Belvoir Hospital tests disaster response
Belvoir Hospital tests disaster response
All total, over 250 Service Members, GS Civilians, Law Enforcement Officers, Fire Fighters, Emergency Medical Services Members, and Volunteers will be involved as role players, casualties, and responders from outside of the hospital and nearly 2500 FBCH staff members will be available to participate in this once a year exercise.
(Department of Defense photo by Reese Brown)
by Chris Walz
Fort Belvoir Community Hospital Public Affairs

FORT BELVOIR, Va. (Sept 9, 2017) -- Fort Belvoir Community Hospital held a large-scale mass casualty exercise Sept. 8 to train and prepare for any natural or man-made disaster that could strike.

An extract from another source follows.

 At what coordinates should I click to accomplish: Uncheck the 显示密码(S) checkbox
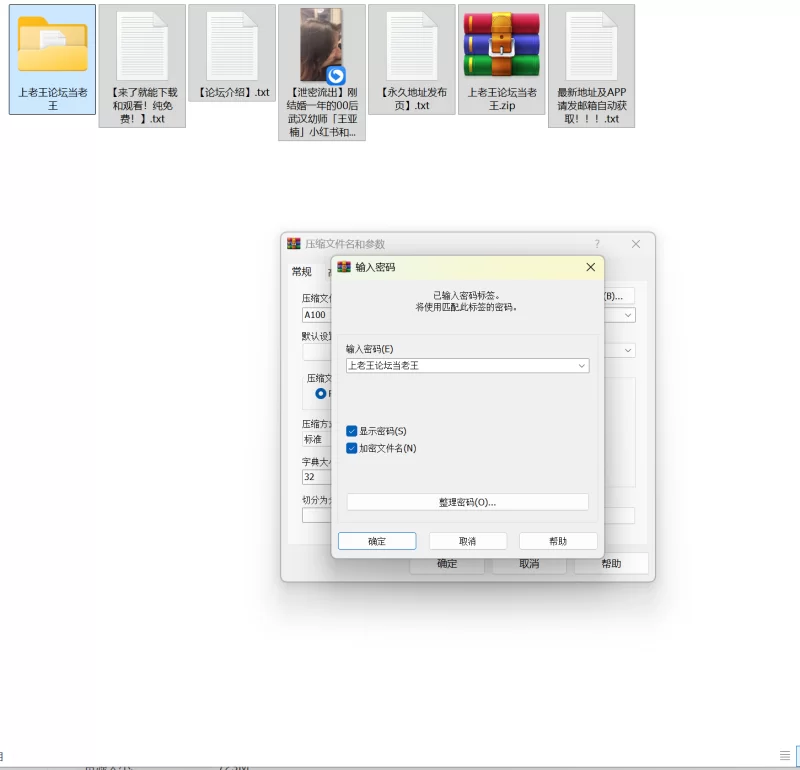352,431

In many ways, the event looks like the production of an action movie – police cars, ambulances, actors with (fake) wounds, and doctors saving lives. While no lives were actually saved or lost during the exercise, the participants know the information gleaned could prove beneficial at a moment’s notice.

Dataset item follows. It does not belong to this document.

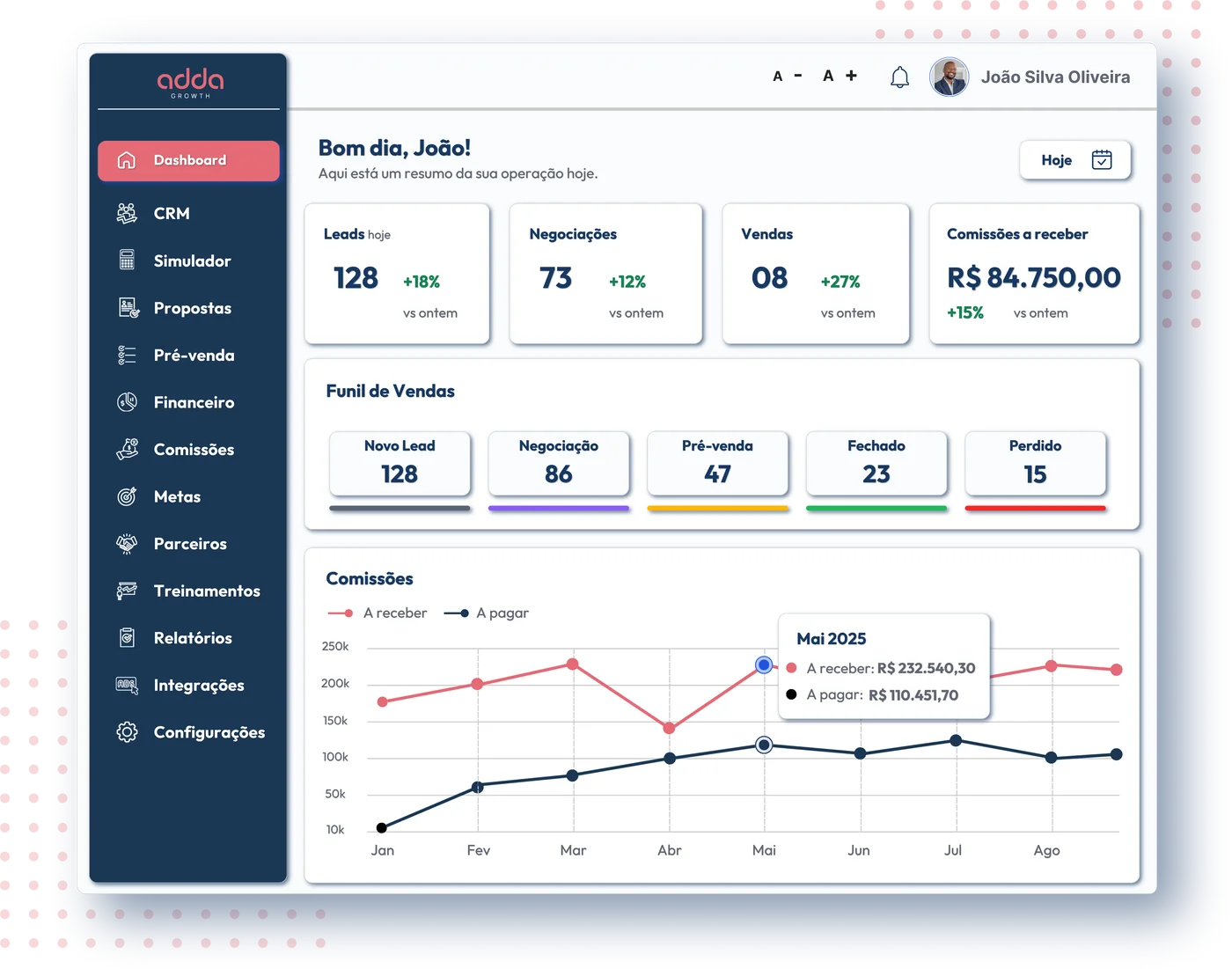1232x969 pixels.
Task: Decrease font size with A minus
Action: 788,77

“We practice trauma care, resuscitative medical care, and decontamination of chemical threats. These events are incredible opportunities to practice our craft and keep our skills sharp as military medical providers,” said Col. Tim Barron, chief of Belvoir Hospital’s Emergency Department. “The involvement and familiarity or our medical practice in conjunction with our partners in law enforcement, fire suppression, and SWAT continue to be reinforced and strengthened through these exercises.”

The mass casualty exercise took place only days after Hurricane Harvey devastated Houston, hours before Hurricane Irma made landfall in Florida, and three days before the 16th anniversary of the Sept. 11 terrorist attacks. The mass casualty exercise, which spanned about three hours, is a requirement of the Joint Commission, but the Belvoir Hospital participants know the events can go from “training” to “real world” very quickly.

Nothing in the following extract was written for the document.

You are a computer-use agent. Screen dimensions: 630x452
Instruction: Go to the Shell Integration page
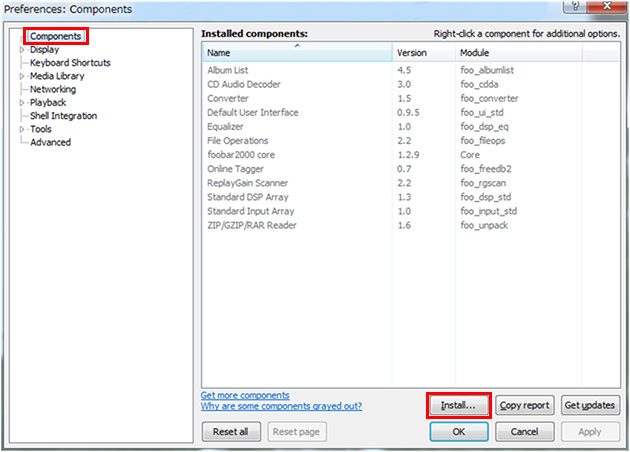(x=63, y=116)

The purpose of doctors, nurses, other personnel engaged in direct patient care is to save as many lives as possible. During the training exercise, however, the focus is on systems, processes, and communication. Barron said Belvoir Hospital is uniquely positioned to work with military, federal, and civilian assets on a daily basis, but trading business cards with a counterpart or a point-of-contact in another agency is not something to do when a real-world mass casualty event has just happened.